Slated to carry upwards of 570,000 barrels per day of oil obtained via hydraulic fracturing (“fracking”) from North Dakota's Bakken Shale basin, the pipeline would cut diagonally across Iowa. In recent weeks, ETP has obtained necessary permits from North Dakota, South Dakota and Illinois.
Will the Hawkeye State say yes to the fossil fuel project, or play its part to #KeepItInTheGround and protect its prized agricultural lands from a spill?
The Iowa Utilities Board (IUB) will host four days of deliberations on Dakota Access from February 8 through February 11, after which the Board will vote on the controversial pipeline proposal. Those not attending the meeting in Des Moines can watch a livestream at iub.iowa.gov.
Climate change is among the topics the Utilities Board will deliberate upon, according to the published briefing schedule outline. Sierra Club's Iowa branch addressed the climate change impacts of the pipeline in its public comments provided to the Board.
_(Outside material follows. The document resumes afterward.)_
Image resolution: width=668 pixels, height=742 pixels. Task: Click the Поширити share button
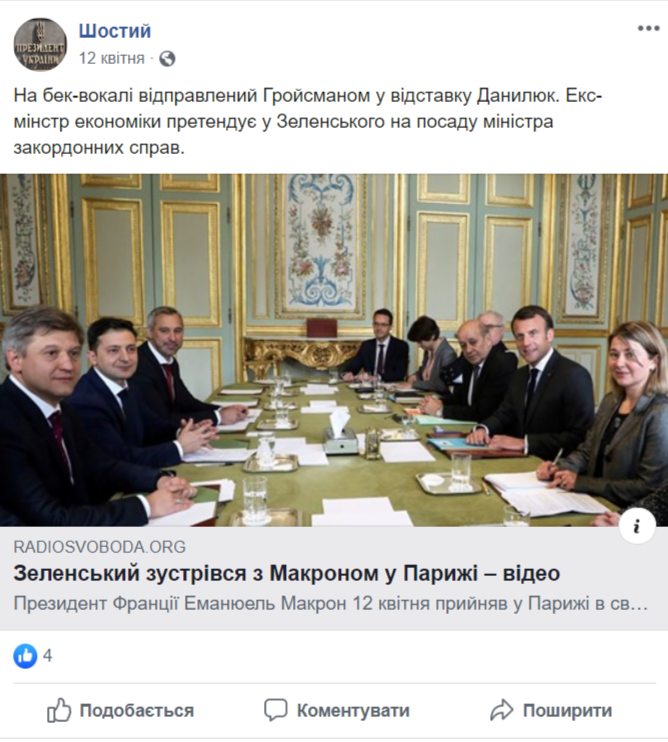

“We need to stop oil from being transported by any mode of transportation,” they wrote. “The only way to effectively combat climate change is to keep the oil in the ground, which includes not building the infrastructure to transport the oil.”
Bernie Sanders Opposes Pipeline
The only presidential candidate to come out against the pipeline thus far is U.S. Sen. Bernie Sanders (I-VT). On the Republican side, U.S. Sen. Rand Paul (KY) has come out against the use of eminent domain to seize land for pipeline construction.
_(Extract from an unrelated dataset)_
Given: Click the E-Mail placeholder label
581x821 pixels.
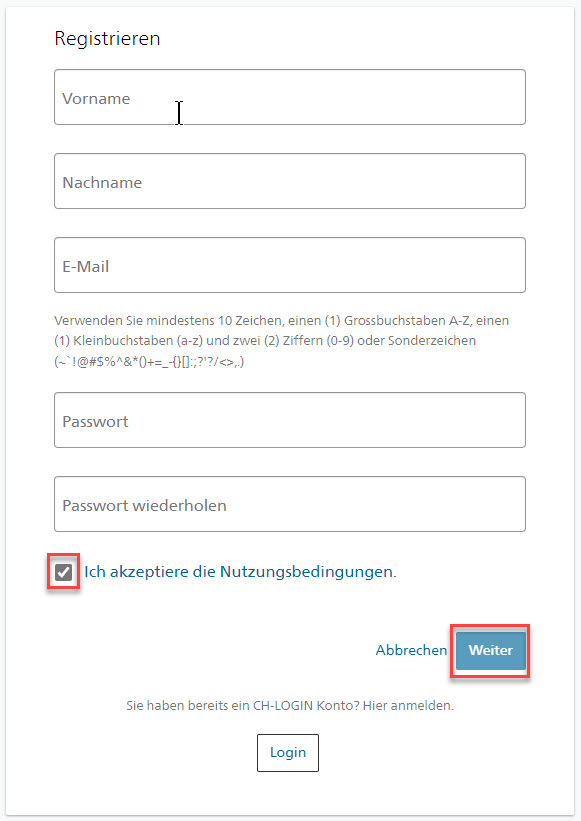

“I’m opposed to the construction of the Bakken ‘crude oil’ pipeline because as a nation, our job is to break our addiction to fossil fuels, and not increase our dependence on oil, coal, and other carbon pollution sources,” Sanders said in a November press release.
Sanders has even released an advertisement highlighting his opposition to the line.
In a January 20 press release, the Sanders campaign called on Hillary Clinton to express her stance on the pipeline in prodding her to release a detailed climate change policy plan.
“It took [Hillary Clinton] four years to take a stand on the Keystone pipeline, which would carry some of the dirtiest oil on the planet across the United States,” said the Sanders campaign spokesman, Michael Briggs. “Does Secretary Clinton oppose the Bakken crude oil pipeline that cuts through Iowa and three other states?”
Sanders again brought up Clinton's lack of a stance on Dakota Access during the January 26 Democratic town hall hosted by CNN.